I started in nursing with a BSN before it was a requirement for entry. The best nurses were always the ADN that were tied to a hospital. he BSN requirement lead to a decrease in number of nurses who wanted to work at the bedside with patients.
Hospitals could do more in nurse management to build true nurse skills and develop nurse managers
There is a lot of nonsense being taught about tolerance, DEI, it is rather insulting.
Imagine a factory that doesn't manufacture anything, but has a large maintenance staff. That factory will not make any money and will quickly go bust. Healthcare is the equivalent of human maintenance. A nation cannot get wealthy just doing maintenance (unless other countries are willing to out-source their maintenance).
It's only been 10 years, I'm sure those factory jobs are coming back any day now.
Aaaaaaany day now.
I’ve been in nursing 33 years. I’m a guy.
Best career decision ever. I knew something was right when I was among 5 guys and 91 girls sitting in nursing school orientation. I had a date already lined up by the time I walked out of class. Oh, and the pay was low back then so it was only people who wanted to help others and do medical stuff. The field has deteriorated since
>I had a date already lined up by the time I walked out of class.
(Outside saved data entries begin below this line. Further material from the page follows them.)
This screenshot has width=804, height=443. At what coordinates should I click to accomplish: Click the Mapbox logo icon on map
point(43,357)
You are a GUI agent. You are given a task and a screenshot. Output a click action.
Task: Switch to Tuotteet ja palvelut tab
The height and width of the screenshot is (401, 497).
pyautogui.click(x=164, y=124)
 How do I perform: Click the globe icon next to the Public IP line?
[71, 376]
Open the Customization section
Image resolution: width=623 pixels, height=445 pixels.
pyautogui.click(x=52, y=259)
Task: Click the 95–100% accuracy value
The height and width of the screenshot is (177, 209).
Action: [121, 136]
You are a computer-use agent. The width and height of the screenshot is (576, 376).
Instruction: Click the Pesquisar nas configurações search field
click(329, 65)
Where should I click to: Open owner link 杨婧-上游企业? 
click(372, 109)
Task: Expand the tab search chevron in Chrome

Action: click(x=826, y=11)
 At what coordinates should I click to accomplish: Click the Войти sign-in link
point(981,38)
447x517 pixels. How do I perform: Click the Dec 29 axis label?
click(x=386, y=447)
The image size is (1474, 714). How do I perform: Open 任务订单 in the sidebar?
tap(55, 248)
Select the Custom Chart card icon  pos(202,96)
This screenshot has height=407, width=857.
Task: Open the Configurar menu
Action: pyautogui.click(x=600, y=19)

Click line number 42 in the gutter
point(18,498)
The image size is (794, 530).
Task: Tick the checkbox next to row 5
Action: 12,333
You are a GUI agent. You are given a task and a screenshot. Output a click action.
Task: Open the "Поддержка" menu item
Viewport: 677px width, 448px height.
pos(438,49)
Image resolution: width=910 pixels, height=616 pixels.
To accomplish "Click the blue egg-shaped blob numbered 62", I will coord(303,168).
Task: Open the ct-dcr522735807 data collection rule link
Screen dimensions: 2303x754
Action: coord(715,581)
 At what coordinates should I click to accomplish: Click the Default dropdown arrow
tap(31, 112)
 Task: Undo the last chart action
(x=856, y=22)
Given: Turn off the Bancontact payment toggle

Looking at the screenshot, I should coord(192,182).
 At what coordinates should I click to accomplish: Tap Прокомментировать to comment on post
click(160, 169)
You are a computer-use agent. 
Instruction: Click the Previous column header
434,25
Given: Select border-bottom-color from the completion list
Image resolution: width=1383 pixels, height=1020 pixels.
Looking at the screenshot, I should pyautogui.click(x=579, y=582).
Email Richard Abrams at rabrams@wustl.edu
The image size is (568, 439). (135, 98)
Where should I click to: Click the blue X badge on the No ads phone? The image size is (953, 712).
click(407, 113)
No kidding, if you like being around some babes and some bitches! nursing is the place to be
we need fewer male hewers of wood and bearers of water - fewer people with limited credentials at the bottom of society - birth control is the best answer
Nothing is going replace manufacturing but I do see more and more men in nursing. Another field is Physical Therapy with an average salary of about 100k. Lots of men there in what used to be heavily female oriented. I also see men running some of the heavy hardware. I wish I weren't able to make these observations.
Male nurses have low marriage rates bc women also see the job as feminine. Not even a good salary can overcome womens biological desire for manly men (hormone disruptors like SSRIs and birth control are much better at changing womens mating habits, but idk if increasing usage of those society-wide is a good strategy to help male nurses get married)
I was a male nurse, the reason there are not more male nurses is because many men are too afraid of showing compassion, patience, understanding to those who are in a bad place.
You must adapt as a man to be a good nurse, there is no hiding from that fact.
I will add black, asian, hispanic men are becoming nurses at a rate higher than white, they manage to overcome that squemish gap to care for the ill and the mess that comes with it.